+++ Exercise inputs

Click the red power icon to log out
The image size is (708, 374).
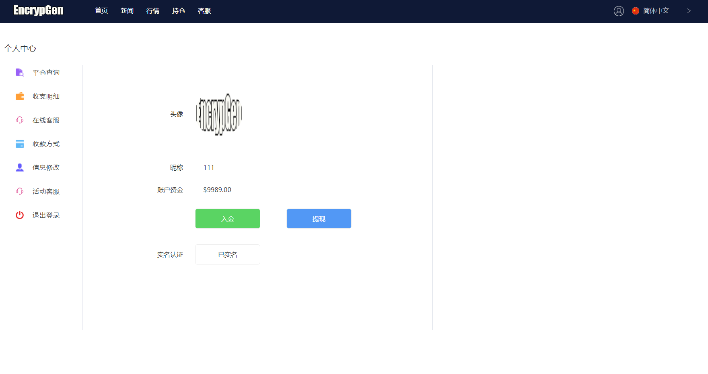(19, 215)
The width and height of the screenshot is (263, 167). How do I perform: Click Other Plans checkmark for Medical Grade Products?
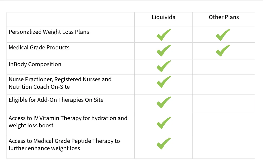click(223, 51)
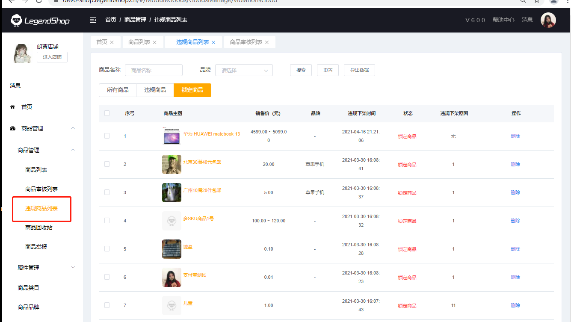The width and height of the screenshot is (571, 322).
Task: Check the checkbox for row 1 华为 matebook
Action: (x=107, y=136)
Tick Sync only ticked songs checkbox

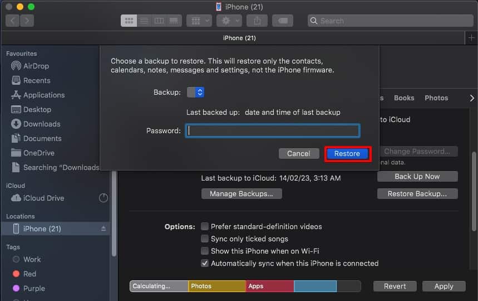(205, 239)
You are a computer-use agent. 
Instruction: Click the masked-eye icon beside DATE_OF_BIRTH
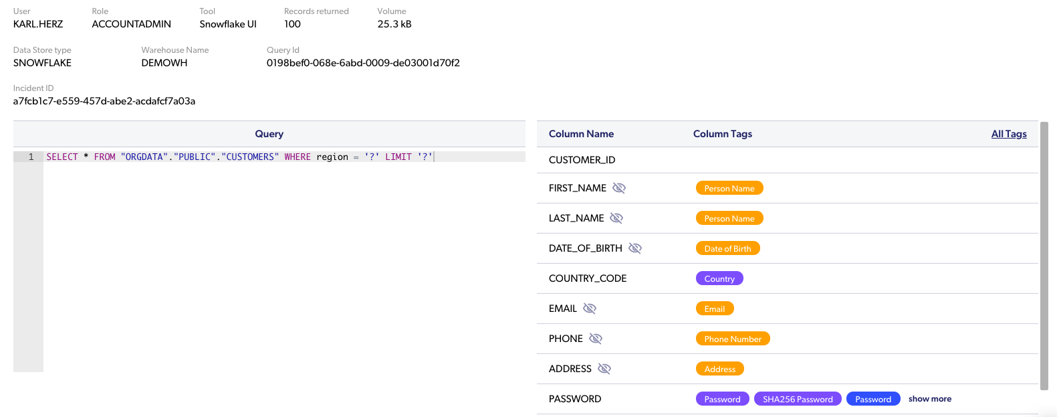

++++++

* [Work required]
Copy the records above word for word, leaving out the pictures.

* [Answer to this task]
Click the red power icon to log out
The image size is (708, 374).
(19, 215)
The width and height of the screenshot is (263, 167). How do I perform: Click Other Plans checkmark for Medical Grade Products?
click(223, 51)
The width and height of the screenshot is (571, 322).
Task: Check the checkbox for row 1 华为 matebook
Action: (x=107, y=136)
Tick Sync only ticked songs checkbox

(205, 239)
You are a computer-use agent. 
Instruction: Click the masked-eye icon beside DATE_OF_BIRTH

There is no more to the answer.